The last Basic Law of Software Development is the Pareto Principle. Romanian-American engineer Joseph M Juran formulated this adage, which he named after an idea proposed by Italian economist and thinker Vilfredo Pareto. The Pareto Principle is usually worded as:

"80% of the effects stem from 20% of the causes."

Have you even been in a situation where your app currently has hundreds of errors, but when you track down one of the problems, a disproportionate amount of said errors just up and vanish? If you have (and you probably have), then you've experienced the Pareto Principle in action. Many of the problems we see, whether coding, dealing with customers, or just living our lives, share a small set of common root issues that, if solved or alleviated, can cause most or all of the problems we see to disappear.

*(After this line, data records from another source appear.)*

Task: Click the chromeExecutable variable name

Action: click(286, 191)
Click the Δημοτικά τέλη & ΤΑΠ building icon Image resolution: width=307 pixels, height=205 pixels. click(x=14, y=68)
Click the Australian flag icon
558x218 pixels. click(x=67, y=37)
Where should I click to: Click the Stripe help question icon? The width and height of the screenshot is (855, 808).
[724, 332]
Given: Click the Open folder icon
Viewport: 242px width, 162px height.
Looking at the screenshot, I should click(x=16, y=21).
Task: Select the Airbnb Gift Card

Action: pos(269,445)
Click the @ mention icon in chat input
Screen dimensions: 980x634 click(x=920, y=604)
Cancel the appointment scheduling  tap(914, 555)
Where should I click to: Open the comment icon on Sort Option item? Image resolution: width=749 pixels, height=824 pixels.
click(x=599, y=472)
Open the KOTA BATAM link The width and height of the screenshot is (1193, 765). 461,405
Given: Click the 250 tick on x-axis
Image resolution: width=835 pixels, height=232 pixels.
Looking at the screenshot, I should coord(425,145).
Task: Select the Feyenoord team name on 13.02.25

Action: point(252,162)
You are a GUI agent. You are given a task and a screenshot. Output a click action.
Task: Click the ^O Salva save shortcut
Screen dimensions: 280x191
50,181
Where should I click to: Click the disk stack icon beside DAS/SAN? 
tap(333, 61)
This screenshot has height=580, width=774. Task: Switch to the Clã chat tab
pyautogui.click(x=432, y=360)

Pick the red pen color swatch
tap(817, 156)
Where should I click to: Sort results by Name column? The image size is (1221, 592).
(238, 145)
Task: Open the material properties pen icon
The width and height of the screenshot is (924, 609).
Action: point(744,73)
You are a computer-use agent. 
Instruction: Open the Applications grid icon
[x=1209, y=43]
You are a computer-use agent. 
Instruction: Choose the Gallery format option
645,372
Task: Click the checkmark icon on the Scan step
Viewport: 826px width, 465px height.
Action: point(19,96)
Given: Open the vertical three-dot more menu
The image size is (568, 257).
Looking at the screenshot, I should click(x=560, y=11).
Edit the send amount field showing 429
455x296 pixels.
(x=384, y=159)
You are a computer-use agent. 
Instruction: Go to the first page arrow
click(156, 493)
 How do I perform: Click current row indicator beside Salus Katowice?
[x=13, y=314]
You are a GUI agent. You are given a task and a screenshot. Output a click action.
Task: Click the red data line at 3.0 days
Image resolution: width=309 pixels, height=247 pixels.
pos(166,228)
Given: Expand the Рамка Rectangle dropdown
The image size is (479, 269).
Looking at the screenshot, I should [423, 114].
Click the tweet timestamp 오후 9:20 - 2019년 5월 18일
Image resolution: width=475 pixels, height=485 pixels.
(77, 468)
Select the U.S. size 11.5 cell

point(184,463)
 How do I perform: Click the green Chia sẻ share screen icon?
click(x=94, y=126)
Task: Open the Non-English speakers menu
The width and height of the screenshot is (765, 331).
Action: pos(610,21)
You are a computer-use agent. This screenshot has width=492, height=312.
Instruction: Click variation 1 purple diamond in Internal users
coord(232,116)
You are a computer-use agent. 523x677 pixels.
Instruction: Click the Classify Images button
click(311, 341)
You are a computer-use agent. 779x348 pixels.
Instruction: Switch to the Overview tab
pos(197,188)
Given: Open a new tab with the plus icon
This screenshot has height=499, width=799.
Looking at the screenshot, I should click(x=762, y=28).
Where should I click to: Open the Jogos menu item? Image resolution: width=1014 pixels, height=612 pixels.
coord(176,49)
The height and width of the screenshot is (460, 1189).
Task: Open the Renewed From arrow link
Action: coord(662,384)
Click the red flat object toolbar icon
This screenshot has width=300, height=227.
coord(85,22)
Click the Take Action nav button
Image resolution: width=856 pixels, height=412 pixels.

In short, the fastest way to solve many problems at once is the find and fix their common root cause.

Dunning-Kruger Effect

Researchers David Dunning and Justin Kruger, conducting an experiment in 1999, observed a phenomenon that's come to be known as the Dunning-Kruger effect:

"Unskilled persons tend to mistakenly assess their own abilities as being much more competent than they actually are."

What follows from this is a bias in which people who aren't very good at their job think they are good at it, but aren't skilled enough to recognize that they aren't. Of all the laws in this list, the Dunning-Kruger effect may be the most powerful, if for no other reason than it has been actively investigated in a formal setting by a real-life research team.

Linus's Law

Author and developer Eric S. Raymond developed this law, which he named after Linus Torvalds. Linus's Law states:

"Given enough eyeballs, all bugs are shallow."

In other words, if you can't find the problem, get someone else to help. This is why concepts like pair programming work well in certain contexts; after all, more often than not, the bug is in your code.

Robustness Principle (AKA Postel's Law)

One of the fundamental ideas in software development, particularly fields such as API design, can be concisely expressed by the Robustness Principle:

"Be conservative in what you do, be liberal in what you accept from others."

This principle is also called Postel's Law for Jon Postel, the Internet pioneer who originally wrote it down as part of RFC 760. It's worth remembering, if for no other reason than an gentle reminder that often the best code is no code at all.

Eagleson's Law

Ever been away from a project for a long time, then returned to it and wondered "what idiot wrote this crap?" only to find out that the idiot was you?

Eagleson's Law describes this situation quite accurately:

"Any code of your own that you haven't looked at for six or more months might as well have been written by someone else."

Remember that the next time you're rejoining a project you've been away from for months. The code is no longer your code; it is someone else's that you've now been tasked with improving.

Peter Principle

One of the fundamental laws that can apply to managers (of any field, not just software) is the Peter Principle, formulated by Canadian educator Laurence J Peter:

"The selection of a candidate for a position is based on the candidate's performance in their current role, rather than on abilities relevant to the intended role."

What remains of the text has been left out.